A fantastic introduction to the alphabet for students which integrates with the world around them. Students are to scroll through the alphabet and take a photo of something beginning with each letter. They can choose a frame for their photo, add the word using text if they like and email and print the book when they are finished. Taking photos of classmates who have names starting with letters is a good way to start the letter-sound relationship and the fact that it can be made into a concrete material is fabulous!

Curious Ruler – free for a limited time

This app would be a fantastic resource for the maths classroom, especially when measuring using formal and informal units. By taking a photo of an object in the classroom, students can choose an informal unit to measure it with – compare the object’s length to the Australian $1 coin, a soccer ball, or a DVD. Changing the units means that you can view the results in centimetres or inches and encourage students to check that it’s correct using hands-on materials!

Dreamtime – free

This iBook-style app features a variety of Dreamtime stories written, illustrated and animated by students at Healesville High School. It offers an audio feature, so the story can be read aloud, or students can read it themselves. By touching individual words, they are read aloud for a full, authentic reading experience. For anybody who is teaching Indigenous culture and would like to focus on the history of story-telling, this app is a great find! 
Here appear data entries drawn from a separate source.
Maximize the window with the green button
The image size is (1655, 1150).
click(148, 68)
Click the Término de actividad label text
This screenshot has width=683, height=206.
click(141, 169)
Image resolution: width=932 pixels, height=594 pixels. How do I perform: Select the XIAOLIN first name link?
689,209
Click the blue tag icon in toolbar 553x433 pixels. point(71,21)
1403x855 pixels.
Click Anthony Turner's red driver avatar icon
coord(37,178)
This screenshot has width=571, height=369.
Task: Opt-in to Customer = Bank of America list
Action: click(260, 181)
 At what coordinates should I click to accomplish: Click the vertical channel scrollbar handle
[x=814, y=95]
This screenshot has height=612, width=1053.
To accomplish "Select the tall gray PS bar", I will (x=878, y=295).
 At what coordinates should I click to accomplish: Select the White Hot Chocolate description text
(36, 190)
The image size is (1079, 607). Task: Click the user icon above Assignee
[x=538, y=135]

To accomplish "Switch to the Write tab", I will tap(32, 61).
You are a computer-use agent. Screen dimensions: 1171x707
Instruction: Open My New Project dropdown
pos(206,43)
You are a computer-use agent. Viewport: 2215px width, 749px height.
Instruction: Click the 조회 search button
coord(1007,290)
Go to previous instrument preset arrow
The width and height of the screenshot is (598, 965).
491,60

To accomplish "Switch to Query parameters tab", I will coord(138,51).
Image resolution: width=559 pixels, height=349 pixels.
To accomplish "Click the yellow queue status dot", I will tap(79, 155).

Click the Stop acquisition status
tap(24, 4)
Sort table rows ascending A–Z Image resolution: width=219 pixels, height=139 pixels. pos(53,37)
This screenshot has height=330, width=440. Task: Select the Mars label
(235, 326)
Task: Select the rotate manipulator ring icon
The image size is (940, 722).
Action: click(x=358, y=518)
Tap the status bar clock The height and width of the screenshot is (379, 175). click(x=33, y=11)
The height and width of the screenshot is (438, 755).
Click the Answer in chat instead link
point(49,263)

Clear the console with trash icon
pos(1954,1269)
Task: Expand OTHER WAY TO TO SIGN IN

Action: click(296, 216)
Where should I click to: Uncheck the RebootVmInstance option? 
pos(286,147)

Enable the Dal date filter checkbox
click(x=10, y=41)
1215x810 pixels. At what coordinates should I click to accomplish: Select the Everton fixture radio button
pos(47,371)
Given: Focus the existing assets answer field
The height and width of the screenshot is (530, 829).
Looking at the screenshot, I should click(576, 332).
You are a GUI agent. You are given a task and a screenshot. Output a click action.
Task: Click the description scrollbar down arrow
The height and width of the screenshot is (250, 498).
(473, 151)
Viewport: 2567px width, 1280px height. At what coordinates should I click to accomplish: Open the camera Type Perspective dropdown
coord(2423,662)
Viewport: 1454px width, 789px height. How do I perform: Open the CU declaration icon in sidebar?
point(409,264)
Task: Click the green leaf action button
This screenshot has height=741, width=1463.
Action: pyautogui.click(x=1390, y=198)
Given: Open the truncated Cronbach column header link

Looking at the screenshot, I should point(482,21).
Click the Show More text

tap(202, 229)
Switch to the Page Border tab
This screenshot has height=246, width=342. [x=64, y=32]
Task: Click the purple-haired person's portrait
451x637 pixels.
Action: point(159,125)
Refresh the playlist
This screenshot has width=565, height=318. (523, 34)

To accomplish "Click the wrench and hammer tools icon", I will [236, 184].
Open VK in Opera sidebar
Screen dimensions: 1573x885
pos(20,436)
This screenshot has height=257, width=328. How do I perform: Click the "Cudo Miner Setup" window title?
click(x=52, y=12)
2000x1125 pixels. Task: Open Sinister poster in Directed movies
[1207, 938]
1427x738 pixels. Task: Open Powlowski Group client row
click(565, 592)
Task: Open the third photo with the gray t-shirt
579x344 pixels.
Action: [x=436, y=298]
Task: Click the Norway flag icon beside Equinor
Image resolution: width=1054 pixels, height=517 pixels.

K12 Timed Reading Practice Lite – free (Full version – $2.49)

If fluency and comprehension are a focus in your class, this app offers an easy assessment method. By entering a student’s name, you are able to ask students to read a passage as the app times how long it takes and calculates a words per minute score. At the end of each passage there are 3 comprehension questions for the reader to answer, highlighting correct and incorrect answers. While this version is free, it offers a range of passages to choose from without limiting you too much.

K12 Equivalence Tiles – free

Another app by K12 Inc., this app allows you to manipulate values in fraction, decimal and percentage format, to show the comparison between them and highlight the equivalence. With each different value colour-coded, it makes it easy to see the similarities and differences between the 3 types of figures. While there isn’t any option to export the chart, taking a screenshot of it and importing it into another app like Explain Everything or Educreations would allow students to explain and rationalise their mathematical thinking.

 

Although this is just a snapshot of what I’ve recently downloaded, I hope they’ve been helpful!